= Tugas Singkat =
Menurut bagian teks di bawah, mengapa narator harus menunggu giliran untuk meminjam buku itu? Jawab dalam satu sampai tiga kalimat.

= Bagian Teks =

::::::::::

Seusai mengikuti acara itu, saya kemudian tertarik untuk meminjam buku itu. Sayang, Rista, teman saya sudah lebih dulu meminjam buku yang cuma ada satu di perpustakaan jurusan itu. Saya harus menunggu giliran meminjam dari teman saya. Bagi saya, membaca buku itu membuka pikiran saya untuk lebih giat menulis. Membuka mata saya bahwa banyak peluang yang bisa dicoba untuk meraih kesuksesan melalui jalan menulis.
Usai menamatkan buku itu, saya tertarik untuk menghubungi para penulisnya. Saya ingin sekali belajar banyak dari mereka. Saya ingin bisa seperti mereka. Sungguh senang dan bangganya saat beberapa penulis membalas maksud kami. Dengan sabar mereka membalas SMS atau email yang saya kirimkan, memberikan pelajaran yang sungguh berharga.
Seiring dengan waktu dan berbagai kesibukan masing-masing, komunikasi via email ataupun via handphone mulai jarang. Bahkan terputus sama sekali. Saya kembali takproduktif. Hanya saja ada satu nama masih terus berinteraksi. Saya yang saat itu menjadi salah satu pengurus FLP kampus merasa sangat terbantu berkomunikasi dengan penulis cerpen “Seribu Masjid yang Kudirikan” itu. Banyak ide dan masukan yang saya peroleh untuk mengembangkan kegiatan FLP di kampus. Teman-teman pun merasa senang dan berandai-andai menjadikannya pembicara jika ada kegiatan besar FLP kampus.
Ternyata keinginan teman-teman FLP di kampus terwujud setelah saya dan dia menikah. Menikah? Ya, taklama kami berinteraksi melalui SMS, ia menawarkan sebuah pernikahan kepada saya. Tentu saja saya terkejut. Usianya memang sudah layak untuk memiliki pasangan hidup. Saya sendiri memang menginginkan menikah di usia muda. Untuk menguji kesungguhannya, saya minta dia langsung datang menemui orang tua saya. Di luar dugaan, ia tak berkeberatan. Dari sana saya menemukan kesungguhan dan tanggung jawab dari dirinya.

::::::::::

= Bahan =
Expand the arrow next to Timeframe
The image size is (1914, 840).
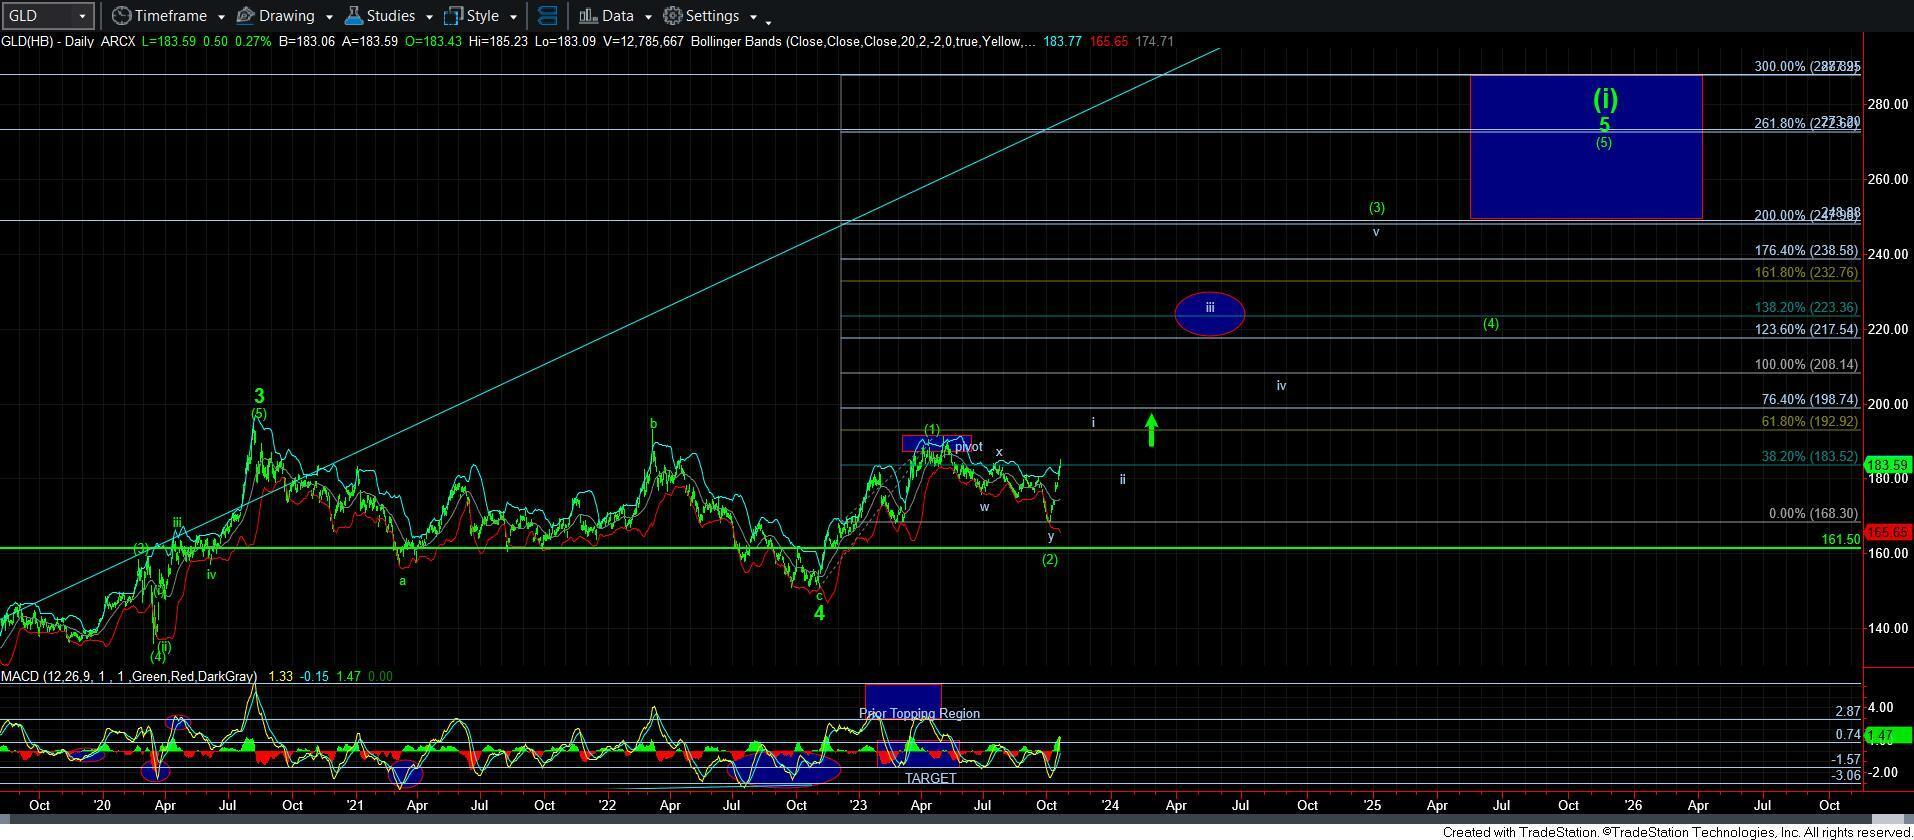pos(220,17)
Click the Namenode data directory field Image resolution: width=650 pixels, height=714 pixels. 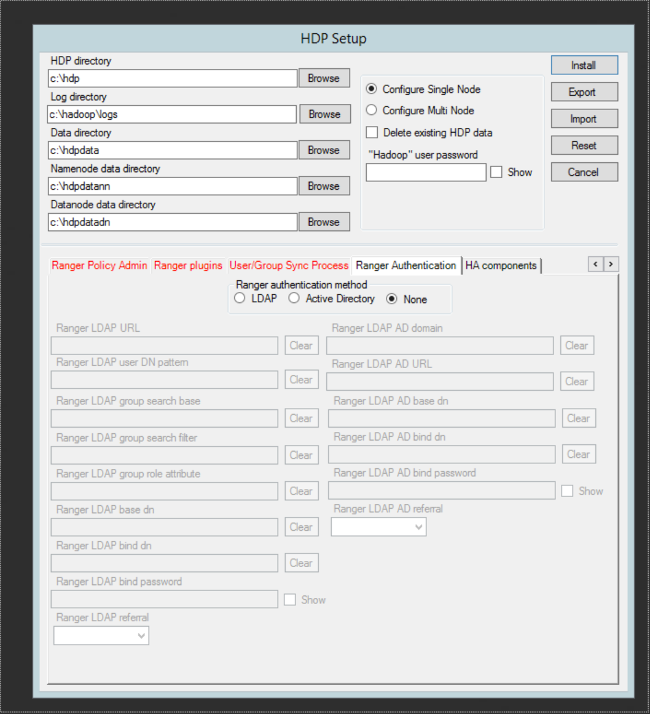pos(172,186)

::::::::::

= Jawaban Akhir =
Rista, teman narator, sudah lebih dulu meminjam buku tersebut. Buku itu hanya ada satu di perpustakaan jurusan, sehingga narator harus menunggu giliran meminjamnya dari Rista.